HOME · Twitter · Flickr · LinkedIn · publications · @ Ars Technica · Running IPv6 (Apress, 2005) · BGP (O'Reilly, 2002) · BGPexpert.com · presentations · iljitsch@muada.com

I for one welcome our new NFC payment overlords

Posted 2014-09-24

So next month American iPhone 6 and 6+ users can start paying wirelessly. That's pretty cool. However, in many parts of the world you don't need to buy an expensive new phone to get that ability. Let me explain how all of this works here in the Netherlands.

Back in the 1980s, we had checks that you could use to pay in stores. But those quickly fell out of use as magstripe debit cards were introduced. At first, you could use those to get cash out of an ATM, and soon stores started adding the magnetic stripe readers so you could use them to pay when shopping. Note that here in Holland at least, this always required entering a PIN. So the store had to have some kind of connection to the bank network in order for the payment terminal to check whether there was enough money in your account and if you had entered the correct PIN.

I know that elsewhere in Europe the PIN wasn't always necessary. Paying in stores and restaurants with these debit cards typically works throughout Europe these days, but it was pretty hit-and-miss in the past. ATMs were better.
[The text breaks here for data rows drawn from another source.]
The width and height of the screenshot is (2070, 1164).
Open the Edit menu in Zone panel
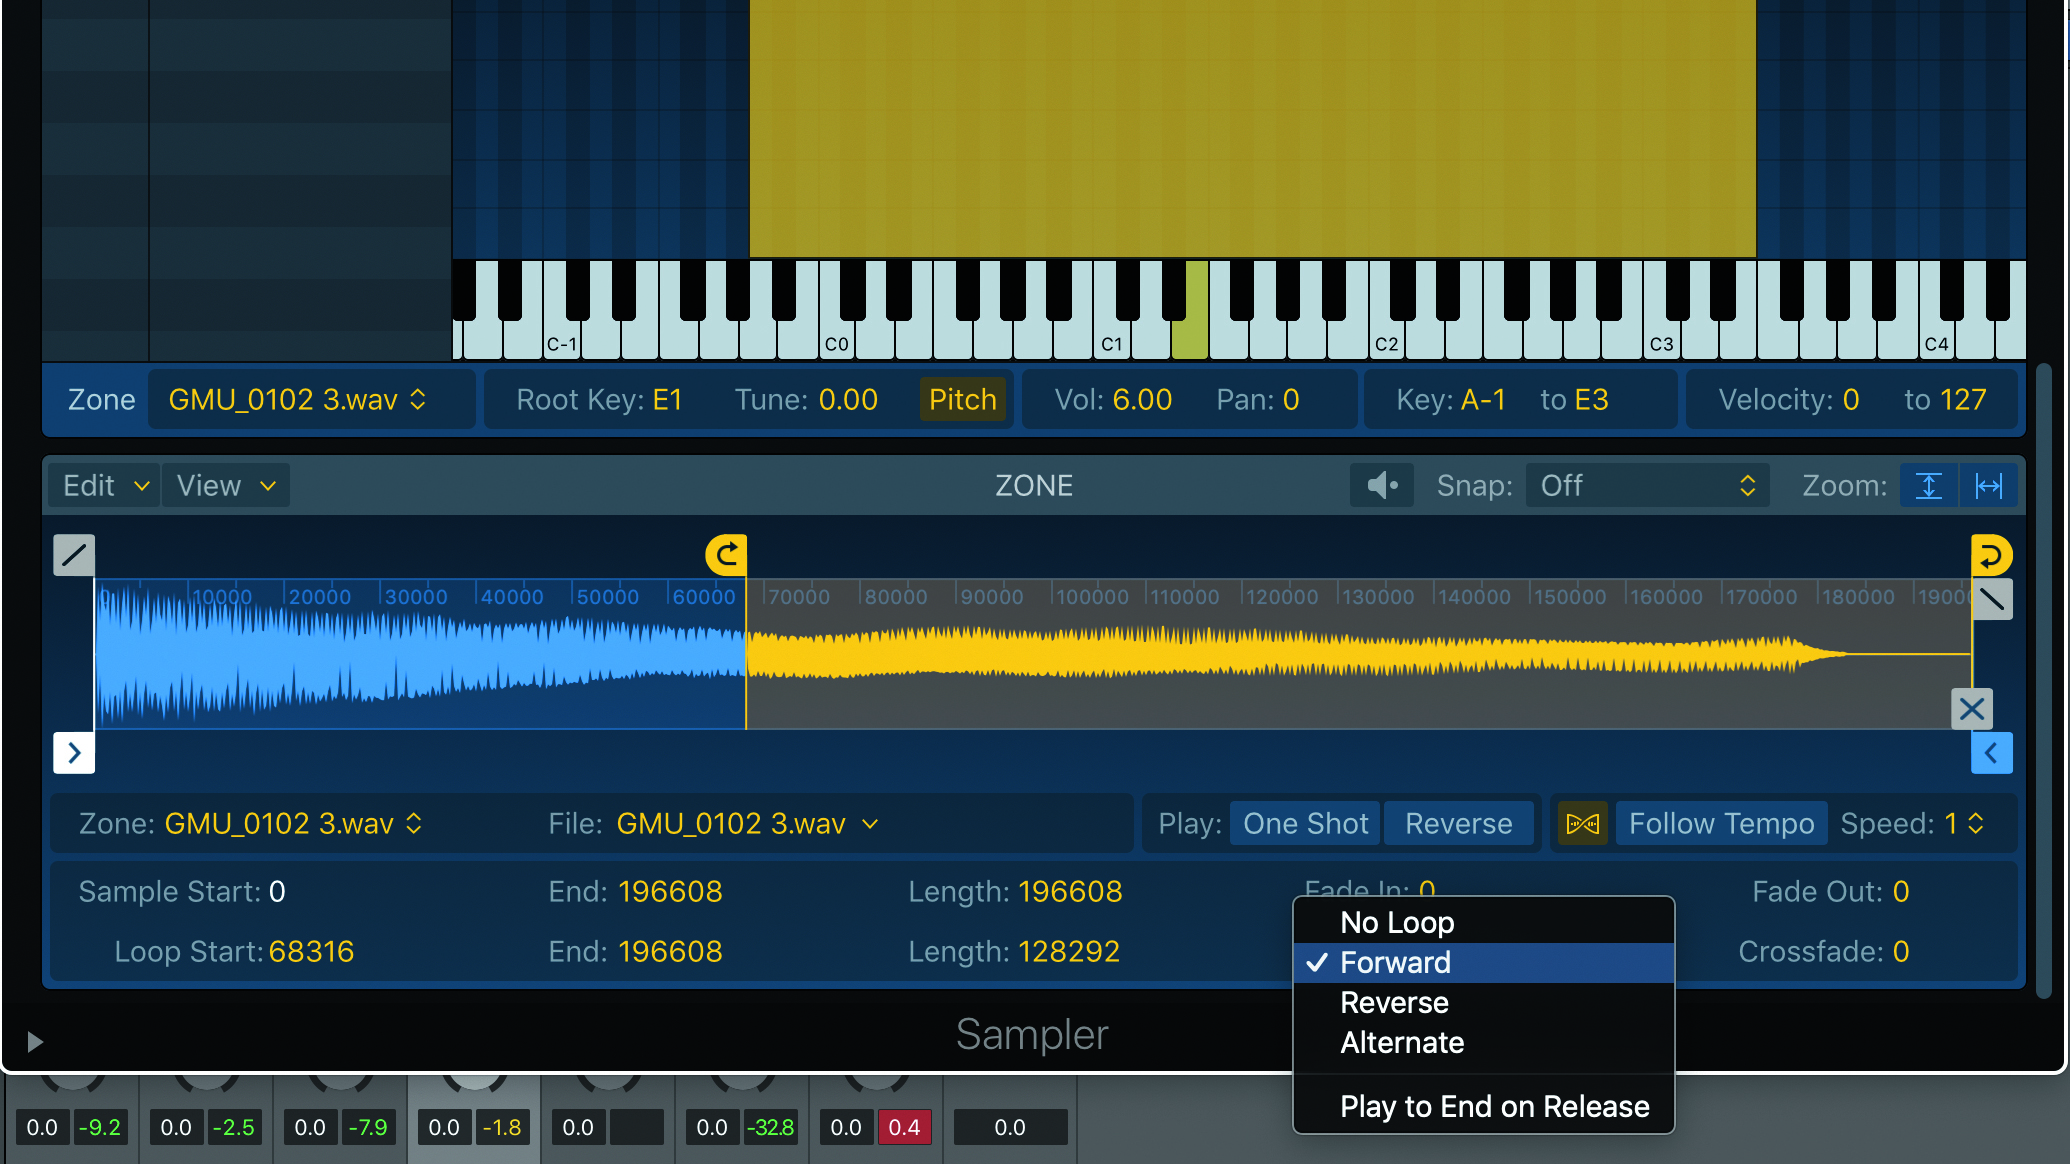(x=100, y=485)
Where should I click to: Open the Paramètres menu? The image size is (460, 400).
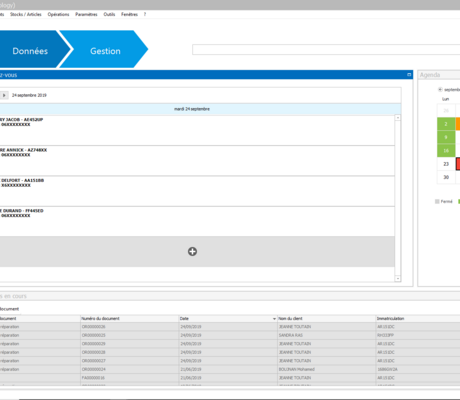(86, 14)
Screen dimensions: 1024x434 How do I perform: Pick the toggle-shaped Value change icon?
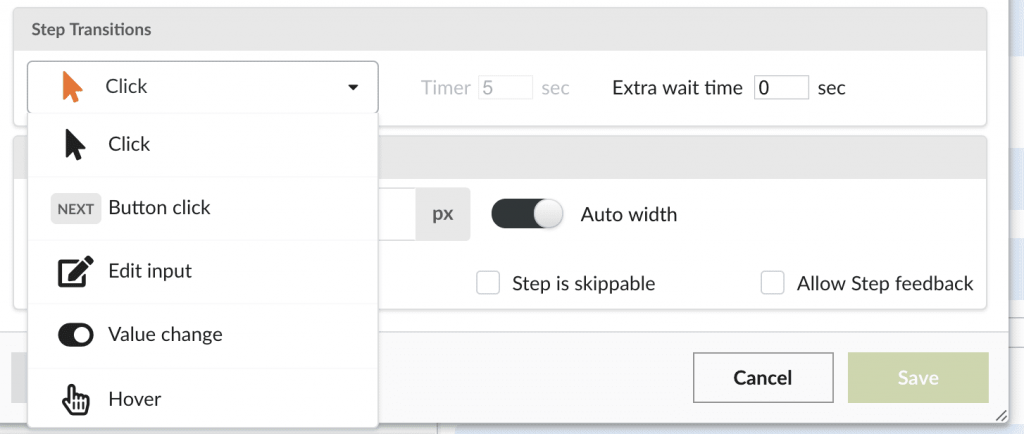click(76, 335)
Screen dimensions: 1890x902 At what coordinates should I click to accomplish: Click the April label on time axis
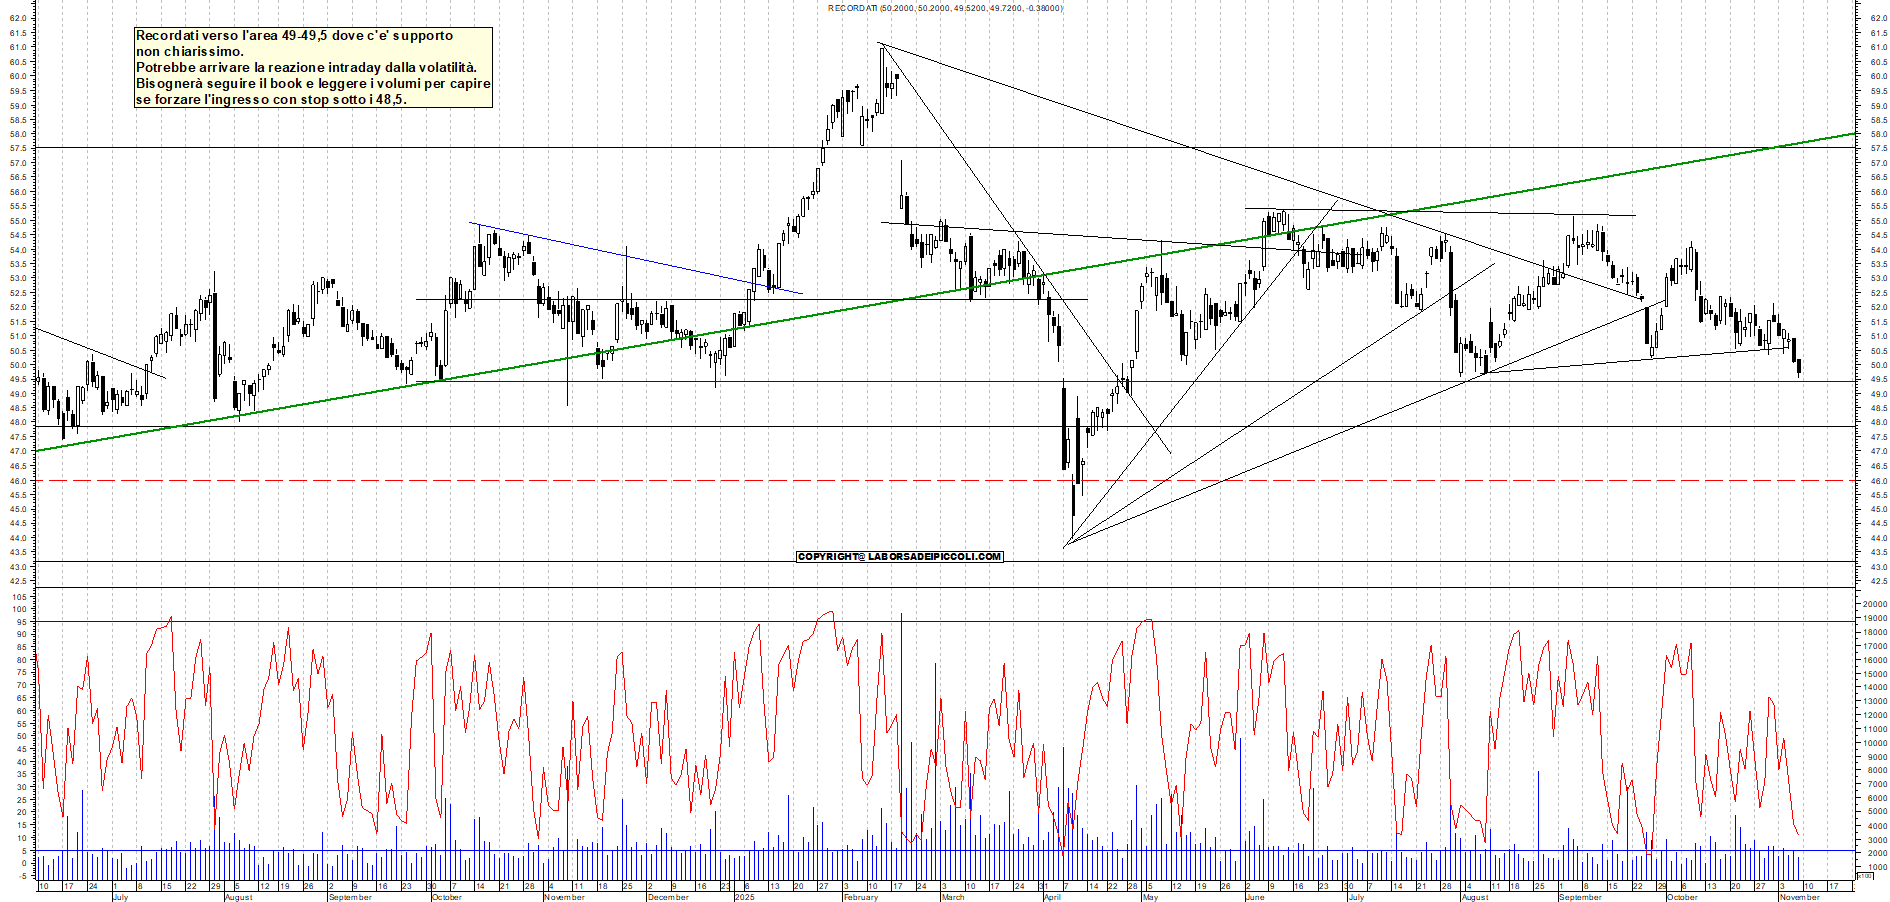click(x=1052, y=897)
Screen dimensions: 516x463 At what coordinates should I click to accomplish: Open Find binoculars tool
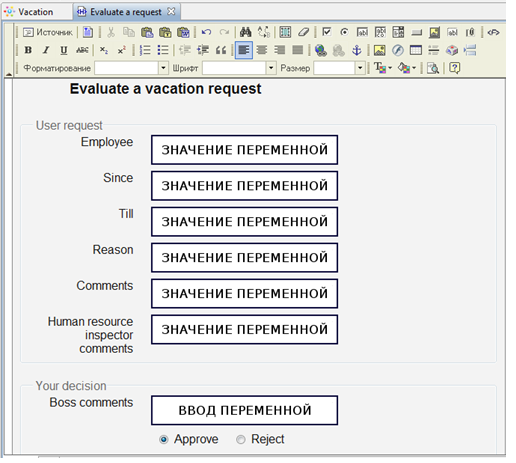(x=246, y=32)
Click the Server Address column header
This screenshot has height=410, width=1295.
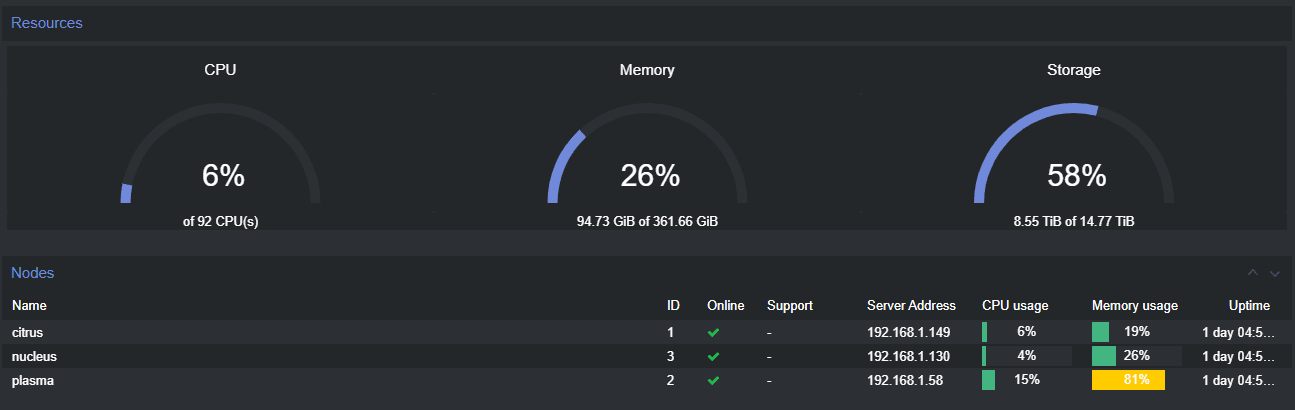[x=911, y=305]
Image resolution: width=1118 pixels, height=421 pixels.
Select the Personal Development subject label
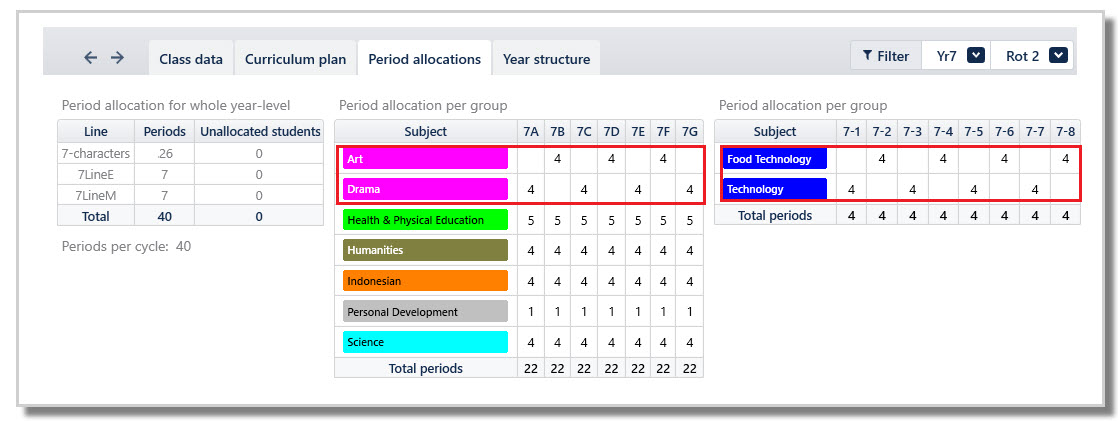tap(425, 312)
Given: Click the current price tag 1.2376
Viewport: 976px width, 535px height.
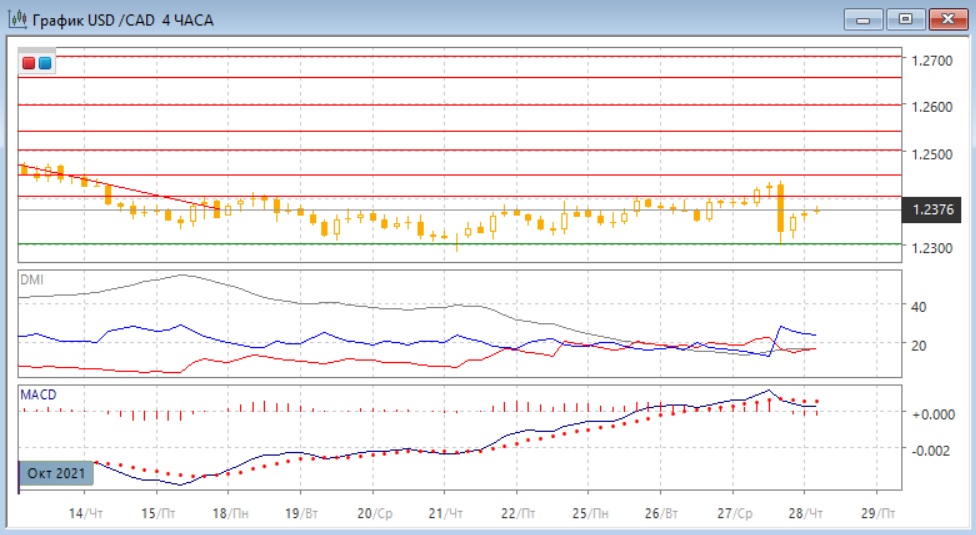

I've also been able to get cash from American ATMs with my Dutch debit card for as long as I can remember, although it can be hard to find one that doesn't add a significant extra charge. For me, in Europe there's no extra charge getting cash out of a foreign ATM.

What about credit cards, you say? They're not really used by Dutch people. They're mainly accepted in places that cater to visitors.

Back in the 1990s, small stores used a dial-up phone line for the payment authorization, which made using a debit card relatively slow and expensive. So in 1996, a new system was added to the mix, called "chipknip" ("knip" is slang for wallet). You add credit to the chip on the chipknip and then you can use that credit to may (small) payments without the need to enter a PIN. Without the need to connect to the payment network, this is very fast. Unfortunately, each country has (or had) its own version of this system. Although it wasn't a complete failure, it was never hugely popular, and the chipknip will go away at the end of the year.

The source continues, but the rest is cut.